MATERIAL SHOWN START

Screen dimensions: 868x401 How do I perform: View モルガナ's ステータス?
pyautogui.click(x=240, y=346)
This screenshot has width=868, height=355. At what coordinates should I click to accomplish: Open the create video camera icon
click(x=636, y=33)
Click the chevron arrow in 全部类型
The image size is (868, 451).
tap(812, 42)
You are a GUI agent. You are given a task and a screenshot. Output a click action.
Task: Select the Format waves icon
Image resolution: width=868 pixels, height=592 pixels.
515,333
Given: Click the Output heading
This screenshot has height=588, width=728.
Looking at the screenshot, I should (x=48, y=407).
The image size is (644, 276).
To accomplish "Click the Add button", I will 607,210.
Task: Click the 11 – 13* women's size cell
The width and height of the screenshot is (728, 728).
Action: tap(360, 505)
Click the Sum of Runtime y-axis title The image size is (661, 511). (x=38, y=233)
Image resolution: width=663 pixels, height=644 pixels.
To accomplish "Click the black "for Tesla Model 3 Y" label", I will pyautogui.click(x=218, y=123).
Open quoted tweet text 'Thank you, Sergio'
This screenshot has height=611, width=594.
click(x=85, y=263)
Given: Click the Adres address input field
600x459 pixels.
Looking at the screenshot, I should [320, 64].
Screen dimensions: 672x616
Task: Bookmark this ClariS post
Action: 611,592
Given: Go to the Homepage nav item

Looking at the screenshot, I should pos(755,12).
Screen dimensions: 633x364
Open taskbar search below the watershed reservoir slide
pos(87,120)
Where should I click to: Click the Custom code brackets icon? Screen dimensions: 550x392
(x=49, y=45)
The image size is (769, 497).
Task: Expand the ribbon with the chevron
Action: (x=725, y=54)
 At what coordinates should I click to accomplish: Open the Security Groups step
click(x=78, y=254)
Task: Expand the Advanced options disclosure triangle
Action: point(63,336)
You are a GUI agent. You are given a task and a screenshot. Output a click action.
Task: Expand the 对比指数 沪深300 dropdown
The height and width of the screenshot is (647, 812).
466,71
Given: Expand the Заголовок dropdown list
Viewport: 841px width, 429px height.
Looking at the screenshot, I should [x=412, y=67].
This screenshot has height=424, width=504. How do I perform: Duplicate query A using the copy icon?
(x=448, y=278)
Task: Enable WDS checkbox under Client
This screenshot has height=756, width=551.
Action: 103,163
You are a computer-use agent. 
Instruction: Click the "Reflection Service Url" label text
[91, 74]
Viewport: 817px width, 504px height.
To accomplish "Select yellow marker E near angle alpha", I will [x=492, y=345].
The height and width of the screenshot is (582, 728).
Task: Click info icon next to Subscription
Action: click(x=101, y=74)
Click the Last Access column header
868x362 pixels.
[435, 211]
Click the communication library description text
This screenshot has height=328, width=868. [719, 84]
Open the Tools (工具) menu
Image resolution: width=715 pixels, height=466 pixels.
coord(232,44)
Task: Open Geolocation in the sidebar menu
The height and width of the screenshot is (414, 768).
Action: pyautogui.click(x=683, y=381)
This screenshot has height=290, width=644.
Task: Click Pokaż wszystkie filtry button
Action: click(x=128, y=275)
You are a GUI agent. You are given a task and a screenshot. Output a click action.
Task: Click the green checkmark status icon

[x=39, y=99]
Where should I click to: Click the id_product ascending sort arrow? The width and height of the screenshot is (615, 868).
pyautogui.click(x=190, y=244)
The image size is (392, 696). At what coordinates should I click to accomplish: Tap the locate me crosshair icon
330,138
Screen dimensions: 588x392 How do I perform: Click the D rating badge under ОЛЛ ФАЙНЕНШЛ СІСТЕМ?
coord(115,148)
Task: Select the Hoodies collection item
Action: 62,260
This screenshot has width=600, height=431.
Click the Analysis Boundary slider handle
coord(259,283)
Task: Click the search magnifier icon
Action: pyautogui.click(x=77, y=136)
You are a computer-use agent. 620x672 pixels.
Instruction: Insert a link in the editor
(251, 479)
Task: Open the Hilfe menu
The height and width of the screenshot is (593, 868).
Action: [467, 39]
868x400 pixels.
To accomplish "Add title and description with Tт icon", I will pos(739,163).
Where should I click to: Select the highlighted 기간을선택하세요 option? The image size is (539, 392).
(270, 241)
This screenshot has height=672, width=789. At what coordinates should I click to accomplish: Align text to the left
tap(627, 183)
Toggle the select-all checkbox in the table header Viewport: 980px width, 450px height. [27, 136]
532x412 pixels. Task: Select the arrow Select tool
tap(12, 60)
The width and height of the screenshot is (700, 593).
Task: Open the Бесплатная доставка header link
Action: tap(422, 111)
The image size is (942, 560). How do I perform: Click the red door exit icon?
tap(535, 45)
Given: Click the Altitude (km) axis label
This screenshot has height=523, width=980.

MATERIAL SHOWN END

- [WHAT THE TASK ASKS]: What is needed is an exact copy of the entries above, from the first line through the line holding "Image resolution: width=663", with both of those lines kept; please give nothing else.

- [OUTPUT BELOW]:
Screen dimensions: 868x401 How do I perform: View モルガナ's ステータス?
pyautogui.click(x=240, y=346)
This screenshot has width=868, height=355. At what coordinates should I click to accomplish: Open the create video camera icon
click(x=636, y=33)
Click the chevron arrow in 全部类型
The image size is (868, 451).
tap(812, 42)
You are a GUI agent. You are given a task and a screenshot. Output a click action.
Task: Select the Format waves icon
Image resolution: width=868 pixels, height=592 pixels.
515,333
Given: Click the Output heading
This screenshot has height=588, width=728.
Looking at the screenshot, I should (x=48, y=407).
The image size is (644, 276).
To accomplish "Click the Add button", I will 607,210.
Task: Click the 11 – 13* women's size cell
The width and height of the screenshot is (728, 728).
Action: tap(360, 505)
Click the Sum of Runtime y-axis title The image size is (661, 511). (x=38, y=233)
Image resolution: width=663 pixels, height=644 pixels.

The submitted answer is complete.